Among those most at risk of exclusion are the one million internally displaced and returnee Iraqis that lack civil documentation, such as core identity documents and birth, marriage and death certificates. Without key documents, displacement-affected populations can lack legal identity or status and find themselves excluded from key services and facing critical protection risks.
Life in the Margins builds on the 2019 research report Paperless People of Post-Conflict Iraq to further explore the challenges faced by displacement-affected populations who are missing civil documentation, and how these have evolved in the recent past.
While the number of Iraqis missing documentation has reduced as a result of concerted interventions by a range of actors, broader systematic and policy-level barriers remain.
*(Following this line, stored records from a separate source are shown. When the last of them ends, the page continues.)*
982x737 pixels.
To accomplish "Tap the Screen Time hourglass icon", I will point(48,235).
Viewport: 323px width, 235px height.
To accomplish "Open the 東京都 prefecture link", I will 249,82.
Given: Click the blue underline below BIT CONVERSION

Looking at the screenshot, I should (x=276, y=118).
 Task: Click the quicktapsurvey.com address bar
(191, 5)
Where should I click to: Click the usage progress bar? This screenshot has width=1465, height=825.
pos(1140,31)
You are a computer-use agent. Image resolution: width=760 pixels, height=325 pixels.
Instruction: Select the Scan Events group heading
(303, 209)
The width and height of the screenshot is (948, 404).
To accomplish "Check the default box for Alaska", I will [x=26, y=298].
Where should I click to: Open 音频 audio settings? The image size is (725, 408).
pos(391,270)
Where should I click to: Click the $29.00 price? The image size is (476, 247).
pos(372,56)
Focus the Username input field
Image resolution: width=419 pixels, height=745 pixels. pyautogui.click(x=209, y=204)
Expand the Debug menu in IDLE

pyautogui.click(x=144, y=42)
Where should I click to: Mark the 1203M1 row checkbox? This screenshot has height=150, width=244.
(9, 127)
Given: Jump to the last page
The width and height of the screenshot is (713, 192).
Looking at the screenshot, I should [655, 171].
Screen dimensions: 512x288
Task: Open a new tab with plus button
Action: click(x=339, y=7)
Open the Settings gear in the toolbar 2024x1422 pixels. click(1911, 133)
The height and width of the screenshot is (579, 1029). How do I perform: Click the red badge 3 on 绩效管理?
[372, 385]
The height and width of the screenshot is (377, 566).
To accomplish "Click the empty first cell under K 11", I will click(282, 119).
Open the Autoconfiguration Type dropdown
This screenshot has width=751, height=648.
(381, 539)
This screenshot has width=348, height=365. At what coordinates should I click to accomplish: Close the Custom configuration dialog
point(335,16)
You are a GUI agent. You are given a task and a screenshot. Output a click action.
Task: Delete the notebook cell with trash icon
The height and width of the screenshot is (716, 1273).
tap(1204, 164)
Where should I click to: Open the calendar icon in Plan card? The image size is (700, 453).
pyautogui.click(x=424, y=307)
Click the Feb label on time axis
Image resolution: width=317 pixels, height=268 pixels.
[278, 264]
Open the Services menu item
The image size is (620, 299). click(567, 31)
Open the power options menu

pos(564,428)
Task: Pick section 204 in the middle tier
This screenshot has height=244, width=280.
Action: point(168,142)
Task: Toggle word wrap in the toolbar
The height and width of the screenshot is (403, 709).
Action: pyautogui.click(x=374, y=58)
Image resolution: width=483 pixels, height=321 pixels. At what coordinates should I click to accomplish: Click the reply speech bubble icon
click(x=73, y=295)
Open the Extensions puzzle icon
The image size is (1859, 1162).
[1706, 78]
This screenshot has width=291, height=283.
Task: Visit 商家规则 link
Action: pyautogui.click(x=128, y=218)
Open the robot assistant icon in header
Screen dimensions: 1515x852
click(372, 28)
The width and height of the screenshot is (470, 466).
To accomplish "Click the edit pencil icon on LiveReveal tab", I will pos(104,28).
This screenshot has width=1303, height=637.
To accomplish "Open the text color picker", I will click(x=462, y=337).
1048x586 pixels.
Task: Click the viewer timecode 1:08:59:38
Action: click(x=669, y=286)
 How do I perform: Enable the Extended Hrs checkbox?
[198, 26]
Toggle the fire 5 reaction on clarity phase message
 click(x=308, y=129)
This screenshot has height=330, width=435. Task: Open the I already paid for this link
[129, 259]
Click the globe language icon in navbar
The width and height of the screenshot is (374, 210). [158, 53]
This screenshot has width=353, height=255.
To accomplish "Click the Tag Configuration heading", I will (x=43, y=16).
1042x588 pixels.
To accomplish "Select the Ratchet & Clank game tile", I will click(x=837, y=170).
This is particularly true for populations with perceived affiliation with IS, for whom the process of securing documentation has only become more challenging in recent years. Women and female-headed households and internally displaced people (IDPs) unable to access Civil Affairs Directorates also face heightened challenges.
The report is informed by the programmatic experience of seven aid groups, which include NRC, DRC, IRC, and others, across nine governorates in Federal Iraq and the Kurdistan Region of Iraq (KRI).